What is clear is that the cameras have been a moneymaker for the towns, the state, and two Arizona companies that install and operate them.

Of the $9.5 million collected in fines, the six municipalities have kept $5.6 million. The state has received $1.3 million. American Traffic Solutions Inc., of Scottsdale, collected $2 million to run the cameras for Gloucester Township, Monroe Township, Glassboro, and Deptford Township. Redflex Traffic Systems, of Phoenix, collected $343,442 for operating the camera systems for Cherry Hill and Stratford.

In addition, Gloucester County collected $539,518 from the Monroe Township and Glassboro cameras.

"It is a scandal that they are sucking up millions from motorists over this," said Robert Kelly, 68, of West Deptford Township who has been lobbying local officials to do away with the cameras ever since he got a ticket in June 2010 in Glassboro. "I suspect that there has been negligible improvement in safety since the overwhelming percentage of the ticketing comes from gently rolling right turns on red with traffic 30 seconds away."

"I wasn't even sure you had to make a full stop. … It's been accepted all these years," he said.

State Sen. Michael Doherty (R., Warren/Hunterdon) last month introduced a bill to ban the red-light cameras, saying there was little evidence they have "reduced the number or severity of accidents at the intersections where they are used." An identical bill has been introduced in the Assembly by Declan J. O'Scanlon Jr. (R., Monmouth) and Valerie Vainieri Huttle (D., Bergen).

"When combined with serious questions regarding personal privacy and the process and constitutionality of being ticketed by a machine, I believe it's time that we put this ill-conceived red-light camera experiment to rest," Doherty said.

South Jersey police officials disagree. "We have a culture of bad driving, especially when it comes to cutting a light," said Glassboro Police Chief Alex Fanfarillo. "The cameras may not be palatable, but they are the solution. They do work."

In Glassboro, accident data show a clear improvement since the cameras were installed in 2010 at the intersection of Route 47 and Dalton Drive, Fanfarillo said.

There were 11 accidents in 2007, eight in 2008, nine in 2009, and then just two in 2010, the first year with the cameras. There were four accidents in 2011, Fanfarillo said.

"The only thing that has changed at the intersection is the cameras. They've reduced the number of accidents quite remarkably."

"If this senator was serious that it's about the money, then just reduce the fine," Fanfarillo said.

In Gloucester Township, where four intersections on Blackwood-Clementon Road have cameras, Police Chief W. Harry Earle says there has been a reduction in the number of crashes along the corridor. Motorists are learning to stop, he said, at least at those intersections.
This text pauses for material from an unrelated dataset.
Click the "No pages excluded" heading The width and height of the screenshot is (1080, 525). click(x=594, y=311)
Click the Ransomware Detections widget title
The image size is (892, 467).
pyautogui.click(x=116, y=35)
"It's clearly changing behavior," he said. "People are realizing it's no longer acceptable to roll through a red light."

In Cherry Hill, Chief Rick Del Campo said the cameras at Route 70 and Springdale Road show how widespread red-light-running is, even by police and other officials. If a police officer caught on camera can't show he was responding to an emergency, he has to pay the ticket, Del Campo said.

Three Cherry Hill police officers in marked cars have been required to pay fines for running the light, as have four officers in their personal vehicles, a State Police officer, a sheriff's officer, and other local officials, said Lt. Stephen Lyons, director of internal affairs.

If the red-light camera program is expanded, South Jersey police would like to put cameras at more intersections.

In Cherry Hill, the intersection of Route 38 and Church Road would be a prime candidate because of the number of accidents there, police said. In Glassboro, Fanfarillo said he would "absolutely" like to have cameras at two additional intersections: U.S. 322 East and Delsea Drive, and Greentree Road and Delsea Drive.

Fanfarillo said there was one way drivers could thwart the pilot program: "You can really make this a failure — if you just stop."